In both scenarios, the tool promotes the democratization of resources by providing accessible mapping technology, particularly in Nigerian geoscience.
Other Functions – GeoGPT
· Georeferencing and Point Extraction
· Table extraction
· Enhanced search and retrieval – personalized interactions
· Multi-round conversations – read documents
- Describe equations
- Gain insights from literature
Future Directions for GeoGPT and Map Generator
To continue advancing, GeoGPT and the Map Generator can focus on several areas of improvement which includes:
· Custom Solutions with Local Data: Integration with local geological data for more precise mapping.
· Enhanced Analytical Features: Adding measurement and clipping tools.
· Real-Time Learning and Adaptability: Continuously improve based on user feedback and data.
· Better Handling of Multimodal Data: Support for raster data and more complex datasets.
Conclusion
As AI and LLMs continue to evolve, their role in geoscience will only grow.
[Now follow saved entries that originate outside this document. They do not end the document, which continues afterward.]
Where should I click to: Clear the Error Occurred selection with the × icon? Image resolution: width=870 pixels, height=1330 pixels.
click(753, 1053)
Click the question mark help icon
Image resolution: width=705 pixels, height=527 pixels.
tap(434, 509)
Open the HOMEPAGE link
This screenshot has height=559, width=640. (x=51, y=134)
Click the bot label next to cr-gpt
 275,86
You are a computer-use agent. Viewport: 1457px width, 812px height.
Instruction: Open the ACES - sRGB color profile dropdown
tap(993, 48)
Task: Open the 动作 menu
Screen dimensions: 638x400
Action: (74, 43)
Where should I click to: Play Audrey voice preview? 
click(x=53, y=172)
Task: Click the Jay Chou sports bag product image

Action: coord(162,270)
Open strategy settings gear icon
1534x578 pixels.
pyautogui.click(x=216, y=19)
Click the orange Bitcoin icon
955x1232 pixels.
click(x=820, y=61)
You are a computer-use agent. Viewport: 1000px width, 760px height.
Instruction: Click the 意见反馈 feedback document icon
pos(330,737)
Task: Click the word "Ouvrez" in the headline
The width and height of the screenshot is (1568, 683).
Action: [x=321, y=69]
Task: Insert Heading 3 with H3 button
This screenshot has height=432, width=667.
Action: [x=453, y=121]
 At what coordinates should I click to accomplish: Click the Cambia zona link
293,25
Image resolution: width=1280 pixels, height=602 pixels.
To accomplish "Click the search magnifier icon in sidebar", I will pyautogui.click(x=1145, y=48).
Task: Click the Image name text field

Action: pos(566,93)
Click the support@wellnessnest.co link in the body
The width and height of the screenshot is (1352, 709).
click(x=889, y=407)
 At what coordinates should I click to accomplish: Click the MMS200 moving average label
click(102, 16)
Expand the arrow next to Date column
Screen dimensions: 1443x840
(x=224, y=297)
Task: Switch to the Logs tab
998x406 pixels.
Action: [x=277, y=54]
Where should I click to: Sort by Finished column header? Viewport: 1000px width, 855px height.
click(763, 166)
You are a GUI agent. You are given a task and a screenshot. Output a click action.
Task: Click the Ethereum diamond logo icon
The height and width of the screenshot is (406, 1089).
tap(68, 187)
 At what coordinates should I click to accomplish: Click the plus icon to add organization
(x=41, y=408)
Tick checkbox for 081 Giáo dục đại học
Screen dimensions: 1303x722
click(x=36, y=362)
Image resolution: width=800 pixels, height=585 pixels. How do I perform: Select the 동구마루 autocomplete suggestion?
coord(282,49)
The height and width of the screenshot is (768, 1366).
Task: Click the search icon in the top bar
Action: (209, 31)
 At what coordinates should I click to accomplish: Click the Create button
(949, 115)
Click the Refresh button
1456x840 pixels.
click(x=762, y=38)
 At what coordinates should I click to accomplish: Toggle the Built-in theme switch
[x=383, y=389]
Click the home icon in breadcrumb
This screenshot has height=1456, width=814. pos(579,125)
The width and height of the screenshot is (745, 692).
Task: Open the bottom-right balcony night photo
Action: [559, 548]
Tools like the Map Generator enable researchers to perform dynamic mapping without prior GIS experience, while professional cartographers can benefit from streamlined workflows. By leveraging cloud computing and AI, the Nigerian geoscience community can drive innovation and make critical discoveries faster. Rather than replacing geoscientists, LLMs serve as valuable tools that augment existing knowledge and datasets. As we integrate LLMs like GeoGPT into the geoscience workflow, we must ensure this technology evolves responsibly, becoming a powerful ally in understanding our planet rather than a disruptive force.